The basic idea is to clone the repository whenever you start a new project. If you are using GitHub, the simplest way to do this is to click on “Use this Template” above the file list. Then delete everything that you don’t like and/or need. Over time, as you develop your own preferences, you can fork this repository and adjust it so that it becomes your very own template targeted to your very own preferences.
This repository contains three files that TRR members that use R might find particularly useful. The file code/R/theme_trr.R
features a ggplot theme that makes it easy to generate visuals that comply to the TRR 266 style guide. The RMarkdown file in info
takes you through the process. With the doc/beamer_theme_trr266.sty
or doc/beamer_theme_trr266_16x9.sty
latex macros you can beef up your Quarto based beamer presentations to our fancy TRR design. Finally, the R and Python code files that download WRDS data might be useful if you want to familiarize yourself with the process.
Scientific workflows are a matter of preference and taste. What we present here is based on our design principles outlined above and on our experiences on what works well in the short run while generating long-term reproducible software pipelines. But this by no means implies that there are no other and better ways to do things. So, feel free to disagree and to build your own template. Or, even better: Convince us about your approach by submitting a pull request!
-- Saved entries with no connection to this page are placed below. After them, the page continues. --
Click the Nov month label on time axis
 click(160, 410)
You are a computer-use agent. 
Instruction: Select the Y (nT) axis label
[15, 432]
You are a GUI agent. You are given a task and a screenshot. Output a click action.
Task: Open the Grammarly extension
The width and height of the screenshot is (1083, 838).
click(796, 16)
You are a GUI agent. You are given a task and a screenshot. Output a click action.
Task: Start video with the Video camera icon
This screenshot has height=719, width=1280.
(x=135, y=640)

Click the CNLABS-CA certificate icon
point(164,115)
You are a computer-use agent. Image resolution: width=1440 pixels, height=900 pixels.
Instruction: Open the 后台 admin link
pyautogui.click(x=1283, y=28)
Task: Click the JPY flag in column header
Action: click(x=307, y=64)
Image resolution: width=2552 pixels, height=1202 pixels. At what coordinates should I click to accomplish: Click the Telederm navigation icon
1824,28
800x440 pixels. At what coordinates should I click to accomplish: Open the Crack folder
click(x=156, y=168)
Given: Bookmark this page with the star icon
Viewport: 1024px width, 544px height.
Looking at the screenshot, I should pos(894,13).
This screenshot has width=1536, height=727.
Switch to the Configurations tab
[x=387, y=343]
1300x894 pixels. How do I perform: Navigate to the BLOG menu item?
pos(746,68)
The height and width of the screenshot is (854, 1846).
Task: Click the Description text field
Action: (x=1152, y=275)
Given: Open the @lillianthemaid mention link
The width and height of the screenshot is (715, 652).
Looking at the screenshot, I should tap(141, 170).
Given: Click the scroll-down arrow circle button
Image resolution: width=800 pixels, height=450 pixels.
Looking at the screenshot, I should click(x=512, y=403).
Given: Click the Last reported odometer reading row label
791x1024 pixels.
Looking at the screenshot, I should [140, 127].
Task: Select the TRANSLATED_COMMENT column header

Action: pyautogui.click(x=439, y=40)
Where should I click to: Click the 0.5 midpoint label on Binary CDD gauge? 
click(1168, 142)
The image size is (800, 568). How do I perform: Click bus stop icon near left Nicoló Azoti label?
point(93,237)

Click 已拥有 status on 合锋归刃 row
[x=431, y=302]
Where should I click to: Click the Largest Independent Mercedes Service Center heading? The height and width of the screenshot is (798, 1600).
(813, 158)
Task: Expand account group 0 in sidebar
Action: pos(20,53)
Of course there are and many of them are great. The reason why we decided to whip up our own is that we wanted a template that also includes some of the default style elements that we use in our collaborative research center TRR 266 Accounting for Transparency. And we wanted to have a template that is centered on workflows that are typical in the accounting and finance domain. Here you go.
This repository is licensed to you under the MIT license, essentially meaning that you can do whatever you want with it as long as you give credit to us when you use substantial portions of it. What ‘substantial’ means is not trivial for a template. Here is our understanding. If you ‘only’ use the workflow, the structure and let’s say parts of the Makefile and/or the README sections that describe these aspects, we do not consider this as ‘substantial’ and you do not need to credit us. If, however, you decide to reuse a significant part of the example code, for example the code pulling data from WRDS, we think that giving credit would be appropriate.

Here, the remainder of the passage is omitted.